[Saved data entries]
=== Section Start ===
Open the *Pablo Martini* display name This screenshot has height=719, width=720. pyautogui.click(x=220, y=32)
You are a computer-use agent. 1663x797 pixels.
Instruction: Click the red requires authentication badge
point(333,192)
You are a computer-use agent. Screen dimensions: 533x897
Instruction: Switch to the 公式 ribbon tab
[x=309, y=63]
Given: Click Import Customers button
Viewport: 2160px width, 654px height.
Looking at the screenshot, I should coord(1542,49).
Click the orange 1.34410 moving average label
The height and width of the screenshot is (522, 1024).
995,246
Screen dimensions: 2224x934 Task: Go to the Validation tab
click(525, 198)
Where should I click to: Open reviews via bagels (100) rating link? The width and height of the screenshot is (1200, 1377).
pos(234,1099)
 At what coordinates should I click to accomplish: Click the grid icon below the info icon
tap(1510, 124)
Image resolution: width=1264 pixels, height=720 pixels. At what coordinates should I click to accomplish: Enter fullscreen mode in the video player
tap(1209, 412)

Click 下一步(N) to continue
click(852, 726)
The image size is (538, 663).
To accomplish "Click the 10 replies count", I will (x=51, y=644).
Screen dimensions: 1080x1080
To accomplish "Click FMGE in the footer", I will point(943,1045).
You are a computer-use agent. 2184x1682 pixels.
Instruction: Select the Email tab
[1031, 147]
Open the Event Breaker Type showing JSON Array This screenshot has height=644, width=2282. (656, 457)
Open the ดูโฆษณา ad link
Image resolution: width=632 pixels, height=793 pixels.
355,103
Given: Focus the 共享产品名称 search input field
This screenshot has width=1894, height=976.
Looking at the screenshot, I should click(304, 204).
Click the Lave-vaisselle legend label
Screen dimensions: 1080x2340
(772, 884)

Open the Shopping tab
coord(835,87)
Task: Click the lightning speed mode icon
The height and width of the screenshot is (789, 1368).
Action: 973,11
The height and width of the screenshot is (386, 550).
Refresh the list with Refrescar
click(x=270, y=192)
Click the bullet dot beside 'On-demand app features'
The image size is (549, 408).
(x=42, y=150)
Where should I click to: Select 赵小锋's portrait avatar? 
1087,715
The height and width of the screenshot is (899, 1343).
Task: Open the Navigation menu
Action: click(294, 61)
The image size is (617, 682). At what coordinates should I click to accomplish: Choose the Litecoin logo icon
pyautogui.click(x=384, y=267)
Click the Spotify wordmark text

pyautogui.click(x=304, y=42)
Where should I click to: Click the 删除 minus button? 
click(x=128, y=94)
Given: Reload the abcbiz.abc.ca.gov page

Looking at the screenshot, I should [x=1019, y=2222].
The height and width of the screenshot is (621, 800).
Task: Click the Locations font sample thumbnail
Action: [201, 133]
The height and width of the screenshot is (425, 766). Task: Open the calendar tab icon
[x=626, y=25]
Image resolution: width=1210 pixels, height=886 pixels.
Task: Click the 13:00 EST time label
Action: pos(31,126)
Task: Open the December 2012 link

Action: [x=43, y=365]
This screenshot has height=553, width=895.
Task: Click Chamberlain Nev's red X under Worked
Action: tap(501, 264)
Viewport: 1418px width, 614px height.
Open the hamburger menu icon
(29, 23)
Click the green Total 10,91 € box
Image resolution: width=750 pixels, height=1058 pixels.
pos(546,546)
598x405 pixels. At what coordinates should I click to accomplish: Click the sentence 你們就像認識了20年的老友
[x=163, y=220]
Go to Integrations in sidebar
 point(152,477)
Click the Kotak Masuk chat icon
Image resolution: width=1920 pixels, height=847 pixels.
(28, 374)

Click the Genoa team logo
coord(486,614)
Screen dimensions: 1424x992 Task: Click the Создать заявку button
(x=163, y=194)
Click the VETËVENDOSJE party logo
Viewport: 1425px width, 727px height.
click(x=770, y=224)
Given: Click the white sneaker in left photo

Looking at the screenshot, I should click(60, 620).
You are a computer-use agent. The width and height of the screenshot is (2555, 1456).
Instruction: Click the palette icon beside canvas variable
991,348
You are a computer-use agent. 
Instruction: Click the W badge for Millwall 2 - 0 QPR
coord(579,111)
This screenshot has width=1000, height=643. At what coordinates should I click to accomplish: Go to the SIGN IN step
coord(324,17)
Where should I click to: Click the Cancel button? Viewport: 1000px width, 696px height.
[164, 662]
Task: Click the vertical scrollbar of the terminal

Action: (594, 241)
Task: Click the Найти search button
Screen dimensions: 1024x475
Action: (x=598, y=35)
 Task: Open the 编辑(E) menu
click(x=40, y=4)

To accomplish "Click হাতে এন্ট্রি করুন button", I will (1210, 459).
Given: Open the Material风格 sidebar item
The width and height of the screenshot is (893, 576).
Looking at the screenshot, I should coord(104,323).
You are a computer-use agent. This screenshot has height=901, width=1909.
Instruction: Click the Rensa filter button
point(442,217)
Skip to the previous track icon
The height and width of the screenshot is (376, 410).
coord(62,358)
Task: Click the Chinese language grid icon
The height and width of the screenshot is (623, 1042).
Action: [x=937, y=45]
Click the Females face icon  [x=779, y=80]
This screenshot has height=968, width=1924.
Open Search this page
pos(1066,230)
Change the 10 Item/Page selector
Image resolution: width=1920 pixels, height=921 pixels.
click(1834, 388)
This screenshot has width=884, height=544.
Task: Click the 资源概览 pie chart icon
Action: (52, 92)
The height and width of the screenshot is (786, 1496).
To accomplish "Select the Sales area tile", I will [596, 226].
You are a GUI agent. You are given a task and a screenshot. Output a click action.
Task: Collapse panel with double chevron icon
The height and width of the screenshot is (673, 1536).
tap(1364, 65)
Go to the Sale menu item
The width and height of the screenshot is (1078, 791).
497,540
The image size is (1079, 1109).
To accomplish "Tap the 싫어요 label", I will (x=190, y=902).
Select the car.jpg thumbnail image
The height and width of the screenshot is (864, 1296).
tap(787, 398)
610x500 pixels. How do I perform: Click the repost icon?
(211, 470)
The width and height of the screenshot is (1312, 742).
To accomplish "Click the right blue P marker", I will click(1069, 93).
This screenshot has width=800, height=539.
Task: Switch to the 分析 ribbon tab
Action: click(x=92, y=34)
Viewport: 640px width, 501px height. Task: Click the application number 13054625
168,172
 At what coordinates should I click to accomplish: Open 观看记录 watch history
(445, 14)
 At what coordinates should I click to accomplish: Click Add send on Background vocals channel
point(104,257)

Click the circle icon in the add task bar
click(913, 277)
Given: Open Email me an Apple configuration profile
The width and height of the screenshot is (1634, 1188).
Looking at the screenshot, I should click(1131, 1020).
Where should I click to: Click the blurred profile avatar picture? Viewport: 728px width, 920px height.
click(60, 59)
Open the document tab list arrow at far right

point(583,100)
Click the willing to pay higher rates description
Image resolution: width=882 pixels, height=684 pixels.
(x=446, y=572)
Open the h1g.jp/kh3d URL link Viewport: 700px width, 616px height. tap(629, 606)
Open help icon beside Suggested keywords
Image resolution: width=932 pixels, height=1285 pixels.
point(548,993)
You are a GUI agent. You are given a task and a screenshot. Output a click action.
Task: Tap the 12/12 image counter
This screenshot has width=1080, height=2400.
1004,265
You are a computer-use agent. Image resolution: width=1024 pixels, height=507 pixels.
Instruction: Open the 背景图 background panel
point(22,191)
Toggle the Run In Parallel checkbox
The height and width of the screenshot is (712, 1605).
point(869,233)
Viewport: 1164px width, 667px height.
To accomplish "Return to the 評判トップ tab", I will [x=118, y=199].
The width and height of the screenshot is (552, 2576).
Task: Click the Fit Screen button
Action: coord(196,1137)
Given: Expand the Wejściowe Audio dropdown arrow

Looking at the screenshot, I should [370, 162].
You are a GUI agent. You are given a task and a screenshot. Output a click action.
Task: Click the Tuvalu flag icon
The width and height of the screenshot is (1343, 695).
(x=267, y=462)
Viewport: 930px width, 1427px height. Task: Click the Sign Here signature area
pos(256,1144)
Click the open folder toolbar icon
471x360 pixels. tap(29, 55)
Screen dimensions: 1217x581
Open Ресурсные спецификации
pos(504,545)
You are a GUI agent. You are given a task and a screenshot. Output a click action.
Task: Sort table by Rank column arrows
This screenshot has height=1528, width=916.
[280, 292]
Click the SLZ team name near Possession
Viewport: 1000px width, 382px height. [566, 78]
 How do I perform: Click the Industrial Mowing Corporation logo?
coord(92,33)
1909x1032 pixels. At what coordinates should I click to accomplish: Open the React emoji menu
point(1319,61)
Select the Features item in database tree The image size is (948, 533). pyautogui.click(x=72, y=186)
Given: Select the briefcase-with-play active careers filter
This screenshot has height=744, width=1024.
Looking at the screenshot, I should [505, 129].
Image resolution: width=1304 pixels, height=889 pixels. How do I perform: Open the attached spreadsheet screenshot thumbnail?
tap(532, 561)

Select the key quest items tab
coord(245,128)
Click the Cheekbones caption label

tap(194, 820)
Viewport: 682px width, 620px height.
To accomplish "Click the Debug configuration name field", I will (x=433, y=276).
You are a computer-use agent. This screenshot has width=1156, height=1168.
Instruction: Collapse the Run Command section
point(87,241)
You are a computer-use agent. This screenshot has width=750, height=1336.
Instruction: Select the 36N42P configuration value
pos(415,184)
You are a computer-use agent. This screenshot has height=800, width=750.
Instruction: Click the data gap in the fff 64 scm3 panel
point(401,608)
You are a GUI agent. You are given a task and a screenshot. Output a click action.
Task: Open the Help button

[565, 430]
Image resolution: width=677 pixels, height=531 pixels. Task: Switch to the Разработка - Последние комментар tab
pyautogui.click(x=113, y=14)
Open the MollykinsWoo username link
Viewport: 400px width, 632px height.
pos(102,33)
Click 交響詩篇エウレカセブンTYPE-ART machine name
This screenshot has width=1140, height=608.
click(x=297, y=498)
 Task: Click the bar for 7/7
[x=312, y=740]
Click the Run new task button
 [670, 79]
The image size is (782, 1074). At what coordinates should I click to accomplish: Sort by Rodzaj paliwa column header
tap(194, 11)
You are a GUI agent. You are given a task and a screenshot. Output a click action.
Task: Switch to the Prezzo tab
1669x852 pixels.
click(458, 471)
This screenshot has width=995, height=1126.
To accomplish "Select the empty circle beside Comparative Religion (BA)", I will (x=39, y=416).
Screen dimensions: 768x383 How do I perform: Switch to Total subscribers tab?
=== Section End ===
Could you restate word for word the lines above, from the one that contains "You are a computer-use agent. 1663x797" through the one that contains "Given: Focus the 共享产品名称 search input field", and no others?

- [WRITTEN ANSWER]:
You are a computer-use agent. 1663x797 pixels.
Instruction: Click the red requires authentication badge
point(333,192)
You are a computer-use agent. Screen dimensions: 533x897
Instruction: Switch to the 公式 ribbon tab
[x=309, y=63]
Given: Click Import Customers button
Viewport: 2160px width, 654px height.
Looking at the screenshot, I should coord(1542,49).
Click the orange 1.34410 moving average label
The height and width of the screenshot is (522, 1024).
995,246
Screen dimensions: 2224x934 Task: Go to the Validation tab
click(525, 198)
Where should I click to: Open reviews via bagels (100) rating link? The width and height of the screenshot is (1200, 1377).
pos(234,1099)
 At what coordinates should I click to accomplish: Click the grid icon below the info icon
tap(1510, 124)
Image resolution: width=1264 pixels, height=720 pixels. At what coordinates should I click to accomplish: Enter fullscreen mode in the video player
tap(1209, 412)

Click 下一步(N) to continue
click(852, 726)
The image size is (538, 663).
To accomplish "Click the 10 replies count", I will (x=51, y=644).
Screen dimensions: 1080x1080
To accomplish "Click FMGE in the footer", I will point(943,1045).
You are a computer-use agent. 2184x1682 pixels.
Instruction: Select the Email tab
[1031, 147]
Open the Event Breaker Type showing JSON Array This screenshot has height=644, width=2282. (656, 457)
Open the ดูโฆษณา ad link
Image resolution: width=632 pixels, height=793 pixels.
355,103
Given: Focus the 共享产品名称 search input field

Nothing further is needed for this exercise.